--- START ---

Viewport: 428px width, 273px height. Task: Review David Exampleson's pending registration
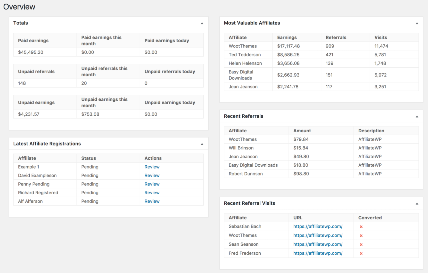[x=152, y=175]
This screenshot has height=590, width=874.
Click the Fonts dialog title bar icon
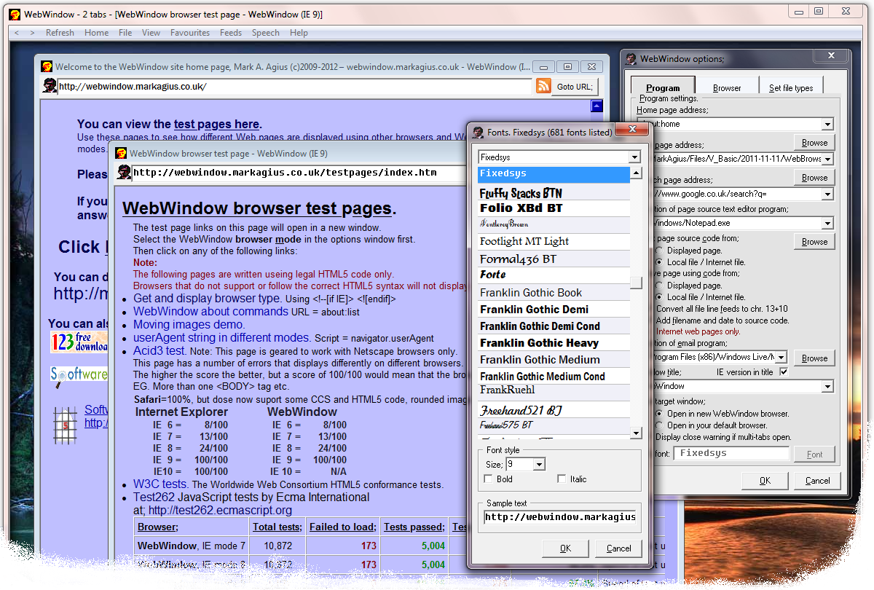coord(478,130)
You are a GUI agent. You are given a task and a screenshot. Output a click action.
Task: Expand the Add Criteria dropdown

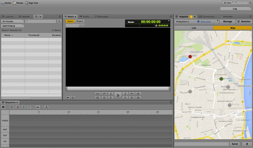13,26
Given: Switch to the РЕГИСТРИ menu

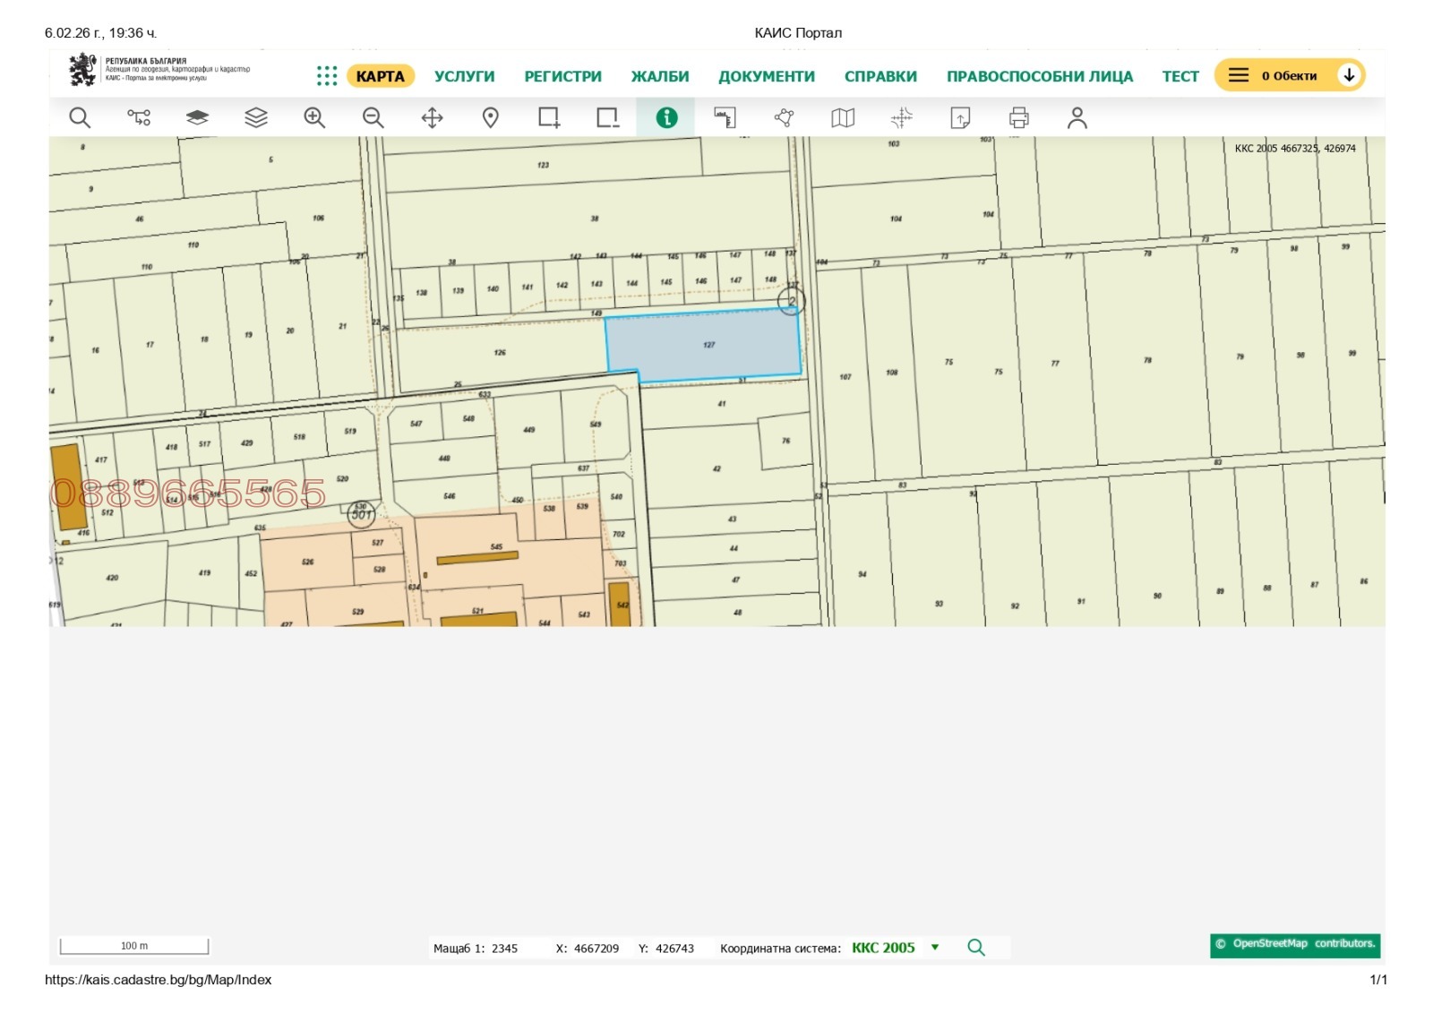Looking at the screenshot, I should pos(562,76).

--- END ---

== Activity ==
For this step, transcribe all the material above exactly and drop the images.

== Exercise solution ==
Viewport: 428px width, 273px height. Task: Review David Exampleson's pending registration
[x=152, y=175]
This screenshot has height=590, width=874.
Click the Fonts dialog title bar icon
coord(478,130)
You are a GUI agent. You are given a task and a screenshot. Output a click action.
Task: Expand the Add Criteria dropdown

13,26
Given: Switch to the РЕГИСТРИ menu

Looking at the screenshot, I should pos(562,76).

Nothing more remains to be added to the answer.